Benoit, Gorry, Useche, and Zumpe's research program focuses on 4 main objectives: the effects of bureaucratic politics on OD market, the attractiveness of private investment in OD R&D, the stock market valuation of OD firms, and the impact of OD market extension provision. More precisely, they tried to answer to the following questions: (i) why the number of OD designations (as well as OD market approvals) applications approved by the FDA in US is still significantly higher than in it is the Europe by EMA; (ii) does the OD portfolio size prior to IPO influence positively or negatively the amount of cash collected by pharma-biotech firms going public? (iii) does OD market approval announcements have a financial impact on fund-raising capacities of the biotechnology firms on stock market? (iv) does the OD ME provision increases the effective market monopoly.
To answer those questions, first, researchers explored the regulatory and reputation power of FDA and EMA agencies on OD application salami-slicing firm' strategy. Second, they explored whether disclosure of information about a firm's innovativeness through OD designation prior to Initial Public Offering (IPO), can reduce problems of asymmetric information and risk, and help firms in attracting investors. Thirdly, they investigated the financial impact of the OD market approval announcement on firm market valuation, with an event-study methodology based on the efficient market hypothesis. Fourthly, OD market exclusivity was compared to patent monopoly for all OD launched on the market since 1983.

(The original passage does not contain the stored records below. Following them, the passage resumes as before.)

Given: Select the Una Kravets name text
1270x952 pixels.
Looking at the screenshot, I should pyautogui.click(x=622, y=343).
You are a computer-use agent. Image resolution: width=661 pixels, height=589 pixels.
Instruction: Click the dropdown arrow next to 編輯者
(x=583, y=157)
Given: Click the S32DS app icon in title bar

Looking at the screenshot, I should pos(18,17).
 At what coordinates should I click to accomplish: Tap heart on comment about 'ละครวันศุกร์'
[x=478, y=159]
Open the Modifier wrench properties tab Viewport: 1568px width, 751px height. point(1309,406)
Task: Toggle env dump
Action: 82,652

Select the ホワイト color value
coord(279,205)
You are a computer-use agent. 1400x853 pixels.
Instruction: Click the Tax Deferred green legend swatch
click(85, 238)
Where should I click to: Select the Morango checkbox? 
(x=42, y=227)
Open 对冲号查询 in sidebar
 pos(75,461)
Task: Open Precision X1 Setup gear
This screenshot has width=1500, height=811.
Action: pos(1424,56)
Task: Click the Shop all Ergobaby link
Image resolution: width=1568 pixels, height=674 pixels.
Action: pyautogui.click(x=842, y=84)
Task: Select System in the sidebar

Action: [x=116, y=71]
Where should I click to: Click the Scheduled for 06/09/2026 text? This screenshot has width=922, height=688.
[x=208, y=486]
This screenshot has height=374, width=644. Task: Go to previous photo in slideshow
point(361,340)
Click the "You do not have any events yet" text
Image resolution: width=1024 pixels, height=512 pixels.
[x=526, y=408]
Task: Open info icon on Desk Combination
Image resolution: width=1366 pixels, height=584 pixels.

By measuring the time lag of OD designations and MA first decisions, the number of designation by molecule and OD market approval, the percentage of MA drugs with more than for one designation, between FDA and EMA, Benoit, Gorry, Useche, and Zumpe show that differences between US and EU market is linked to FDA regulatory power sustaining drug innovation while EMA reputation power is sanctioning salami-slicing strategy.
The signaling power of OD designations to attract private investments is positive and statistically significant. An additional OD application prior to an IPO increases the IPO proceeds by about 10% in the US stock markets. Researches attempted to take into account for endogeneity of OD designations prior to IPO by considering simultaneous relationship between the firm innovative outputs and IPO performance.
Moreover, the OD market approval decisions have also a significant influence on stock price movements and abnormal returns of the pharma-biotech companies.
Finally, preliminary results indicate that the OD ME provision increases the effective market monopoly of 58% OD designations, but only with a small gain of by 0.2 year on average. This small benefit of the OD ME is decreasing along the past decades with large variations observed among diseases and drug classes. It remains to explore if there is any difference according to the sponsor profile.
Those preliminary results clearly indicate that the OD status, constitutes an important stimulus for the investor despite the reputation and regulatory power of the drug agencies. They suggest that this legislation favors future OD research via improved fund-raising capacities of the biotechnology firms. However, it seems that the OD market exclusivity provision is not the most effective incentive. Therefore, it remains to address in the future to which extend the tax-credit incentivizes firms to develop OD.